BusinessWeek’s Stephen Baker has some excellent recent posts that let us into the inner workings of how professional media work, and even a preview of the mergence of journalism and blogging.

For the Jan. 23, 2006, issue he authored the cover story, “Math Will Rock Your World.”

His first post talked about how his blogging style crept into his journalism style.

I think blogging strongly influenced the development of the story. When it came time to write, I wanted to write it in a looser more conversational style, like the blog. What’s more, I wanted to be clear with readers from the very start that I knew very little about math, that I was an outsider visiting this world. That sort of disclosure is much more common in blogs. In traditional journalism, by contrast, we usually write as though we know what’s going from the start.

Somewhere I read recently a predication that blogging would be dominated by journalists. I think that’s correct. Like journalism and other products and services, if a blog is lacking in quality and value — however readers define it — no one will read it. The quality and value of blogs will increase as more and more journalists blog — and adopt the tone and even individualistic spirit of blogging.

At the same time, the conversational tone and openness you see in blogs will move into professional, or main stream journalist writing. This is true even for broadcast journalism as podcasts grow in popularity.

Baker also had a couple posts — here and here — in answer to questions and comments about why he didn’t blog about the story while he was researching and writing it. (Baker’s were the result of a post and some comments at BuzzMachine.)

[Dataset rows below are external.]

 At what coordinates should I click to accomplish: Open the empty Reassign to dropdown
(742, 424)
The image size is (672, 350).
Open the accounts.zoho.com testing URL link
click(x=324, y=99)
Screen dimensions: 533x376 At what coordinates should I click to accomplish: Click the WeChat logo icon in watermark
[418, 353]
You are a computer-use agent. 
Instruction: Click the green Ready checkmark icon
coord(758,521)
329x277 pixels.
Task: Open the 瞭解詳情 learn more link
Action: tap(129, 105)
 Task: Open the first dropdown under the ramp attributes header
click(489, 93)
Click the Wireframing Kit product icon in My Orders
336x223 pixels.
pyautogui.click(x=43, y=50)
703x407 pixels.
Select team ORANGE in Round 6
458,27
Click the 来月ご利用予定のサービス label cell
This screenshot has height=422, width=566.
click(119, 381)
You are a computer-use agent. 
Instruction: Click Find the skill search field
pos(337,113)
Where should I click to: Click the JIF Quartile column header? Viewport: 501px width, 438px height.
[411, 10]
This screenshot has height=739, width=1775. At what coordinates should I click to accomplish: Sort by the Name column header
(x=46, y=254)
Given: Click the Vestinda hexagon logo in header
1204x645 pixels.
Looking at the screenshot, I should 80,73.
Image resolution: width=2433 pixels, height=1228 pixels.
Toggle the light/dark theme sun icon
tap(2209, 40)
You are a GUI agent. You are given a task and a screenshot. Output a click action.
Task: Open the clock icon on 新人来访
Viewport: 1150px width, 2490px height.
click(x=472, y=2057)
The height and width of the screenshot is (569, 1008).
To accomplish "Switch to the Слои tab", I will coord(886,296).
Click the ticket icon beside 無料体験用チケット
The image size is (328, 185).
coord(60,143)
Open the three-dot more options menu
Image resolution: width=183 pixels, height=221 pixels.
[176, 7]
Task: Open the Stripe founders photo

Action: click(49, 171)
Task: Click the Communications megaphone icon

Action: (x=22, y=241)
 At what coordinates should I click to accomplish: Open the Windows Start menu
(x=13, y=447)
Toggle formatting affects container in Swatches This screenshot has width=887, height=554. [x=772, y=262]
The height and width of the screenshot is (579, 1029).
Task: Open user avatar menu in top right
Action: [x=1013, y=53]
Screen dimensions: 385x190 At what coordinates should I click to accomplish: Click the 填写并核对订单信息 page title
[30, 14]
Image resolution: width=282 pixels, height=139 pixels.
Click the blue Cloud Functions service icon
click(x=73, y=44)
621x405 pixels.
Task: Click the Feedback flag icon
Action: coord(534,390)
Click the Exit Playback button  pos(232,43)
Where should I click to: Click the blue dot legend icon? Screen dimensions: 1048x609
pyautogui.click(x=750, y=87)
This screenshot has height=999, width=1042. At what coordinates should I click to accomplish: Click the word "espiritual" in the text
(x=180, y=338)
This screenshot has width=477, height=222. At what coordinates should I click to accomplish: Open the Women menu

If you want to know about the planning and process behind story development in professional journalism, Baker gives some excellent insight. The jist: It’s about competition. While opening up the story to others for collaboration, it also would’ve opened it up to BW’s competitors.

You wouldn’t ask an engineer to blog about an important new product he or she is developing, would you? (Hopefully not.) So, don’t ask a journalist to tell his or her competitors what’s in the next issue.